Rand manifestó su disgusto: ¡Una ciudad en que incluso se roban ambulancias…!

Kamal Dajani había encontrado el botón de la sirena. Al aparecer la ruidosa ambulancia, el coche de policía que cerraba la entrada de Hudson Street calle paralela al río, hizo marcha atrás para abrirle paso. El palestino entró en la zona prohibida. «¡Has perdido, Whalid! —se regocijó con el rostro bañado en sudor—. ¡He pasado!»

Sabia perfectamente dónde estaba, pues seguía ahora el mismo itinerario que tantas veces había estudiado para transportar la bomba desde los
docks
de Brooklyn hasta el local alquilado por Leila. Recorrió trescientos metros, giró a la izquierda y entró en Christopher Street, vio el sitio donde había patinado y chocado con un coche estacionado y siguió calle arriba hasta el punto en que se convertía en dirección prohibida.

Exactamente el mismo camino que acababan de hacer Angelo y Rand.

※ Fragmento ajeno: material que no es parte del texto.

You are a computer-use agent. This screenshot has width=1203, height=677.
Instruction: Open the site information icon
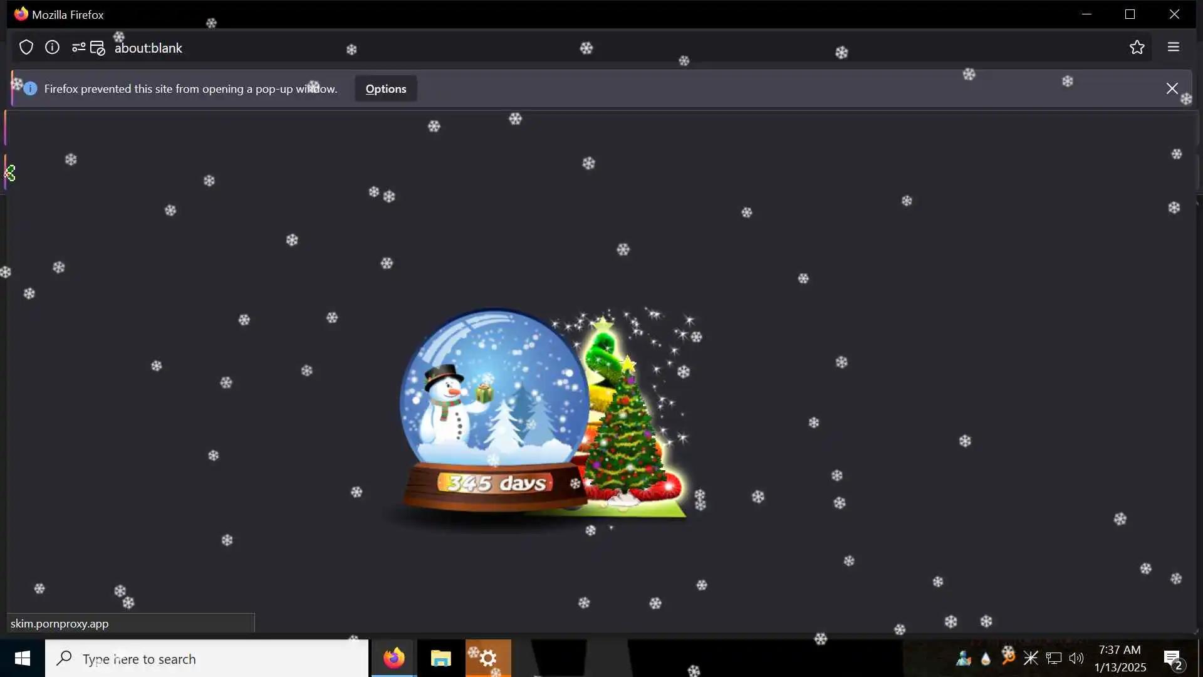[52, 48]
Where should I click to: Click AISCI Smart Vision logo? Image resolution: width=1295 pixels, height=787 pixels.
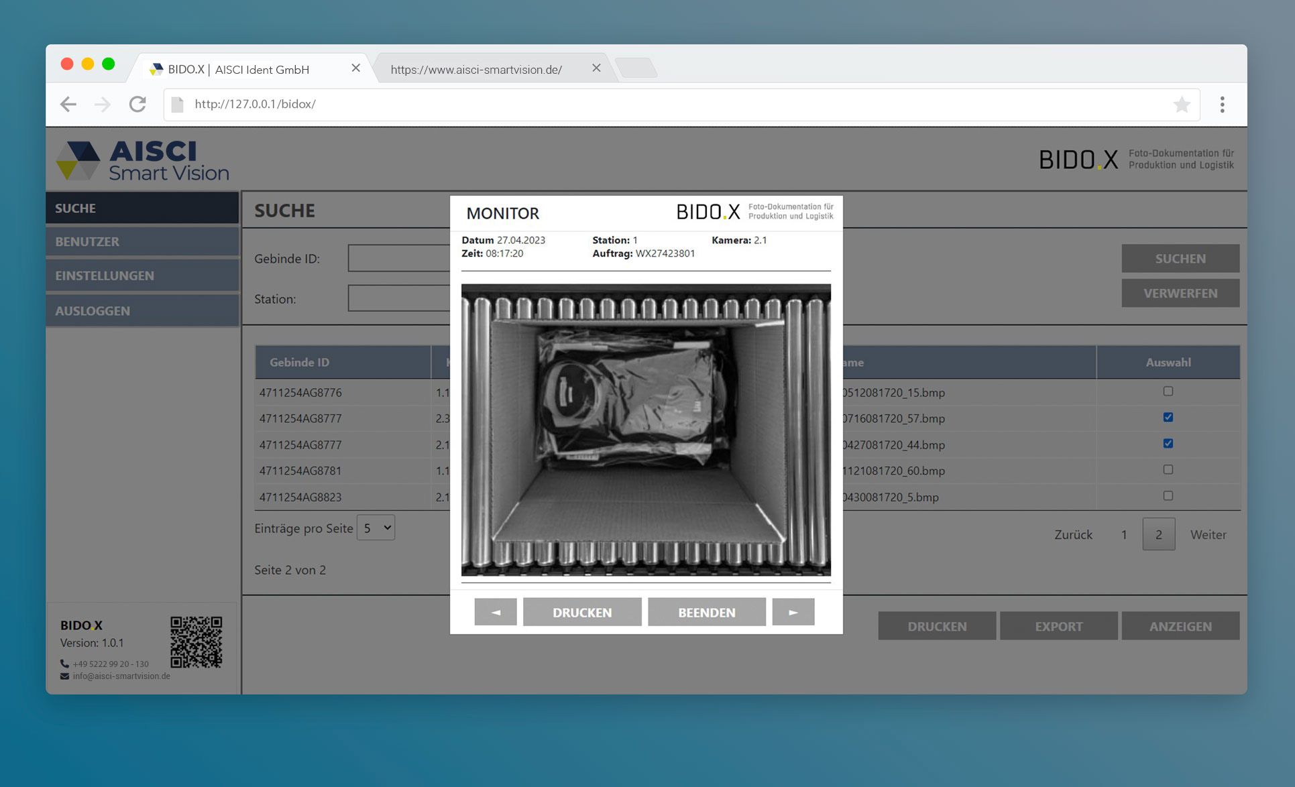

Encerrado en el despacho de su residencia, el alcalde de Nueva York garrapateaba febrilmente unas palabras en una hoja de papel. ¡Oh, no iba a hacer ningún discurso! Sólo decir a la gente que huyese de la ciudad sin perder un momento, sin llevarse nada. Pedirles que conservasen la sangre fría. Recomendarles, sobre todo, que huyesen hacia el Norte y hacia Jersey, para librarse de los residuos de la nube nuclear.

«Nunca me perdonarán lo que voy a hacer —se decía—. Pero aquí en mi casa, en mi ciudad amenazada de destrucción el responsable soy yo, no el presidente. No puedo andarme con más rodeos. No dejaré que perezcan los habitantes de Nueva York sin darles una oportunidad de salvarse.»

Delante de él estaba el micro de la familiar «línea nº 1000», que le permitía ponerse inmediatamente en contacto con sus conciudadanos. Soltó el sistema de seguridad y puso el contacto. Y se disponía a lanzar su llamada cuando un
Fed
irrumpió en la estancia.

—Soy el agente federal John Marvel, excelencia. ¿Piensa usted avisar a la población?

—¡No se meta en esto! —rugió Stern, lívido de furor—. ¡Yo soy el alcalde!

Sin perder la calma, el
Fed
desconectó el micro.

—Crea que lo lamento infinitamente, Excelencia; pero tengo orden de impedírselo.

La radio no paraba de lanzar mensajes. La jefatura, los coches patrulla, los puestos de las barreras, los motoristas, los policías de a pie con sus
walkie-talkies
, los propios bomberos, todo el mundo se desgañitaba en una cacofonía que parecía tomada de una superproducción en sonido estereofónico. De pronto, Angelo aguzó el oído. Una voz dominaba las demás.

«¡Atención, central! Aquí, patrulla 107. Tengo conmigo al conductor de la ambulancia robada. ¡Ha reconocido formalmente al ladrón en la foto del árabe que buscamos!»

—¿Has oído, hijito? —dijo Angelo, metiéndose un cacahuete en la boca—. ¡No le faltan agallas a ese tipo!

Acababa de hacer esta observación cuando sonó una sirena detrás de él. Apretó el pedal del freno y se volvió. Vio, a cincuenta metros, una ambulancia que giraba a la izquierda en Greenwich Avenue, para entrar en una de las calles que él acababa de cruzar.

—¡Ahí está! —gritó, apretando el acelerador para lanzar su Chevrolet en un espectacular slalom marcha atrás.

Rand había cogido ya el radioteléfono.

—¡Central! ¡Central! Aquí Romeo 14…

No pudo decir más. Angelo había arrancado el cable. Rand contempló, pasmado, el trozo de hilo que pendía del auricular y se preguntó si Angelo se había vuelto loco. Al recobrarse de su estupor, exclamó:

—¡Angelo! Hay que avisar al puesto de mando, decirles que hemos visto la ambulancia, que envíen refuerzos: la brigada de explosivos, tiradores de precisión; ¡y que pongan cerco al sector! ¡No podemos ir solos, Angelo!

Rocchia había llegado va a la calle por la que se había metido el árabe. Vio que la ambulancia se había detenido a unos doscientos metros de distancia. Aún tenía el faro giratorio encendido. Angelo aminoró la marcha y apoyó una mano en el brazo de Rand. Había acabado por apreciar al joven
Fed
de principios tan estrechos como sus corbatas. Hacían falta hombres como él; si no, ¡menudo burdel! sería la policía!